Celtic sacred trees - Wikipedia, the free encyclopedia


----------



## Ray McCarthy (May 27, 2016)

There are maybe three levels of "sacred" trees in Celtic lore.
The ones the alphabet letters are named  after (which includes important trees). Though some people say that's a late invention.

I think Oak, Hazel and Rowan (mountain ash) are very important. Blackthorn (slow or May) and Hawthorn too.  I'll read the article later. I have books on the subject. I forget about Willow.


----------



## Phyrebrat (May 27, 2016)

Every fantasy writer should get a yew in one of their stories over their career: it should be the law. 

pH


----------



## Jo Zebedee (May 27, 2016)

Oh, we do trees over here. Sacred, fairy-cursed, all sorts. Anyone writing anything in the celtic world needs a smattering of knowledge.


----------



## Ray McCarthy (May 28, 2016)

I think it varies a lot between Brittany, Cornwall, Scotland, Wales, Isle of Man and Ireland. Also somewhat with which period of time.
I don't think the Wikipedia article is very accurate for Ireland.
Here the Blackthorn & Hawthorn more important than Elder as "fairy tree". A local dual carriageway built in last ten years split around a fairy thorn.
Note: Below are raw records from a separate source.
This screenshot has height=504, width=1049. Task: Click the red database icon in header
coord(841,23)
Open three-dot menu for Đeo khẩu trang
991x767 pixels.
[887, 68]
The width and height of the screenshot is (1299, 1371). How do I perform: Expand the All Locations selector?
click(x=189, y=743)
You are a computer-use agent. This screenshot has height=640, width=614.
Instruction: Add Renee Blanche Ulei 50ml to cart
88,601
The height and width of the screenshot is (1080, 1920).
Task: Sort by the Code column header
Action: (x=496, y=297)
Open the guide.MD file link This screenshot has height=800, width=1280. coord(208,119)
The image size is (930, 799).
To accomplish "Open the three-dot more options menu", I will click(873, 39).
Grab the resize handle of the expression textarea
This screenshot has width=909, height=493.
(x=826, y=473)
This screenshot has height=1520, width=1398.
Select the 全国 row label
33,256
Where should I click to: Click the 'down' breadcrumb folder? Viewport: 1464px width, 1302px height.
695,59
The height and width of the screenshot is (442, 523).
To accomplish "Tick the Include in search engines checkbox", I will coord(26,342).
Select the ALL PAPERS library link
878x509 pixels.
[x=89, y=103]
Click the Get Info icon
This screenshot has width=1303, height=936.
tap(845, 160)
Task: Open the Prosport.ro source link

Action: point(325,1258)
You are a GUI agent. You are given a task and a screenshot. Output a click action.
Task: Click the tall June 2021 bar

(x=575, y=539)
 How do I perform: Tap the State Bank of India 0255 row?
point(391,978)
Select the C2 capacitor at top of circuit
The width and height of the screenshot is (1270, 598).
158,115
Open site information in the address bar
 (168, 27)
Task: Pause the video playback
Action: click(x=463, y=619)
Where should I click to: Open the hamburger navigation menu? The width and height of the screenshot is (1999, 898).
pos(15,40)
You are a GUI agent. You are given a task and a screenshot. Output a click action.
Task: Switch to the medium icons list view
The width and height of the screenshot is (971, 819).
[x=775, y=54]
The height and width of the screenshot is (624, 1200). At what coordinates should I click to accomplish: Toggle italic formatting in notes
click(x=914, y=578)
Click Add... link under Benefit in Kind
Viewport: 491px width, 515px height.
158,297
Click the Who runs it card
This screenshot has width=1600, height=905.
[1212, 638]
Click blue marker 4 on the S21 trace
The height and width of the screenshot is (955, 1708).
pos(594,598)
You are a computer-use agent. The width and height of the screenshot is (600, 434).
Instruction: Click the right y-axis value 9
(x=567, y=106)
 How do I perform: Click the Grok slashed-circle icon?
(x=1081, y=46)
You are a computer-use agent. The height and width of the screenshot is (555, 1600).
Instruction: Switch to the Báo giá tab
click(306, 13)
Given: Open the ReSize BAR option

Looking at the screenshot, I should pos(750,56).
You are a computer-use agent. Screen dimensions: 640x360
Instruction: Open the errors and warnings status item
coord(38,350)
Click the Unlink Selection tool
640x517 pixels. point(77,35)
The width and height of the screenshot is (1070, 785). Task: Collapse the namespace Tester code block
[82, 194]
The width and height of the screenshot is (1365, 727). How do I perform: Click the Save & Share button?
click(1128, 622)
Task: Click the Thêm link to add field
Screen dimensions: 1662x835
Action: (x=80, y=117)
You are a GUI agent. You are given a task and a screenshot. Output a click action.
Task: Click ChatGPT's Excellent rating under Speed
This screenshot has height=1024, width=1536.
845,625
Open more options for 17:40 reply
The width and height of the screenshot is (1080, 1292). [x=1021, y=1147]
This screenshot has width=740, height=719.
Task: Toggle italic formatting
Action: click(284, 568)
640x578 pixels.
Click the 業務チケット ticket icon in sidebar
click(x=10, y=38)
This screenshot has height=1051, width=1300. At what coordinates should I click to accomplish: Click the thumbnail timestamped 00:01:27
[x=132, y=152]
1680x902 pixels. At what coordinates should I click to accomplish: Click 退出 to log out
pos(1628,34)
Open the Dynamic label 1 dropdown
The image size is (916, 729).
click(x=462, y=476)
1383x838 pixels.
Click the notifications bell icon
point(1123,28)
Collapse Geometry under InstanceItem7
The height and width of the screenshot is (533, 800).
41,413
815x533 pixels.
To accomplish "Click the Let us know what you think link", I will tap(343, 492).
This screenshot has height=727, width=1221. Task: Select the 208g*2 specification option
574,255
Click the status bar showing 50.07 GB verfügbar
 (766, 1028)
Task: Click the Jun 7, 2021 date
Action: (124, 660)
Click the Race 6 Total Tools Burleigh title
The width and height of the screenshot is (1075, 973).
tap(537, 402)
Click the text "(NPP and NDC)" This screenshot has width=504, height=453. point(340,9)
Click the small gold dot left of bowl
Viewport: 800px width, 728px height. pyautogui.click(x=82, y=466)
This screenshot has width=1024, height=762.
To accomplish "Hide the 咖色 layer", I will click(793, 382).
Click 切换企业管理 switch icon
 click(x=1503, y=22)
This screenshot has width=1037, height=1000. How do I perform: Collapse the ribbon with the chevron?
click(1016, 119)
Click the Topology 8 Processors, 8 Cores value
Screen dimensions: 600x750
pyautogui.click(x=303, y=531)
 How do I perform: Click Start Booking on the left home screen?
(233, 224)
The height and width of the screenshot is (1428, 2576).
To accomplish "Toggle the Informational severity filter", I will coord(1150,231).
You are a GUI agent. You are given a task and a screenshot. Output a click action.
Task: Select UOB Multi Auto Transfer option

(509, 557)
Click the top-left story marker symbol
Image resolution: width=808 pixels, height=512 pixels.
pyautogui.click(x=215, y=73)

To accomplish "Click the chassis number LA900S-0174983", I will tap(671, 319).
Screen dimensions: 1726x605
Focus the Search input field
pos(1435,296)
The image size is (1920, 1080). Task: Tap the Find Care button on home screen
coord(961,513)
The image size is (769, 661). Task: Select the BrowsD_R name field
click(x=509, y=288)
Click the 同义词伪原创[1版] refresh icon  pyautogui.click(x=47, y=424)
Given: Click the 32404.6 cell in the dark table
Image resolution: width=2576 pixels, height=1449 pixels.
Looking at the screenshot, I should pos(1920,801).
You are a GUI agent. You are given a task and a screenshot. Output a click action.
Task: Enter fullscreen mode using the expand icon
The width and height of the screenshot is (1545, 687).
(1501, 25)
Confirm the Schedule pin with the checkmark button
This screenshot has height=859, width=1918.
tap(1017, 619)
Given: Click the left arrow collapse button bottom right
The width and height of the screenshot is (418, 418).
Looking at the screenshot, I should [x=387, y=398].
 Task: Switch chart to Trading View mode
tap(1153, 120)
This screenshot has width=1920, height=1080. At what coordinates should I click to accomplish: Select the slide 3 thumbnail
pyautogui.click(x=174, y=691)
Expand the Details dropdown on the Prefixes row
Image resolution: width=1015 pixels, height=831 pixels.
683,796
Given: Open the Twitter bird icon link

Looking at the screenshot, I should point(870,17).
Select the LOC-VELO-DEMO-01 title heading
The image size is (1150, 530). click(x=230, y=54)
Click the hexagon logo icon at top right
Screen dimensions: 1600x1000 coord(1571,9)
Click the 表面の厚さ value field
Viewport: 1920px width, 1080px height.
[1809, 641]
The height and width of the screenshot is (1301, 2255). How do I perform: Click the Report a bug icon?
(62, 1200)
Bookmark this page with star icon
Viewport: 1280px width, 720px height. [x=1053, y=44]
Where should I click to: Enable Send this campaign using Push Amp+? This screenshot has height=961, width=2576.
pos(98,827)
Apple is important, but I don't see that it has same significance as Hazel, Rowan and Oak, the three important ones. I'm fairly sure "Ash" mostly meant Mountain Ash, the Rowan. We have a large Rowan and a large Hazel we planted when we moved in here in 1998. Though we weren’t thinking of Celtic lore. We have Willow, Plum, Elder and Cherry we planted too.

I'd never heard of the Tammar as Manx Celtic stuff is quite different to Ireland, Scottish is far closer, then Welsh.

As well as trees, for Irish Celtic (which is the oldest surviving) you need to know about the rivers, wells, the four fire festivals (roughly between the Solstices & Equinoxes which are not as important), animals. Shape changing is a big thing. Difference between bawns, court graves, dolmen, raths, stone circles of different kinds, and the bigger older structures like Newgrange and Dowth.


----------



## svalbard (May 28, 2016)

And do not forget the mystical Money Tree as my mother constantly reffered to this never seen entity.


----------



## Ray McCarthy (May 28, 2016)

svalbard said:


> mystical Money Tree


We had something with leaves that went white and papery called a "money tree" in the garden when kids. I don't know what it was, but none of these listed on Wikipedia (who claim it's originally a Chinese myth):

Jade plant, also referred to as "money tree"
_Pachira aquatica_, commercially sold under the name "money tree", also known as Malabar chestnut, Guiana chestnut, provision tree, or saba nut
_Theobroma cacao_, because its beans were used as currency
_Lunaria_, also referred to as "money plant", because the seedpods resemble a large coin


----------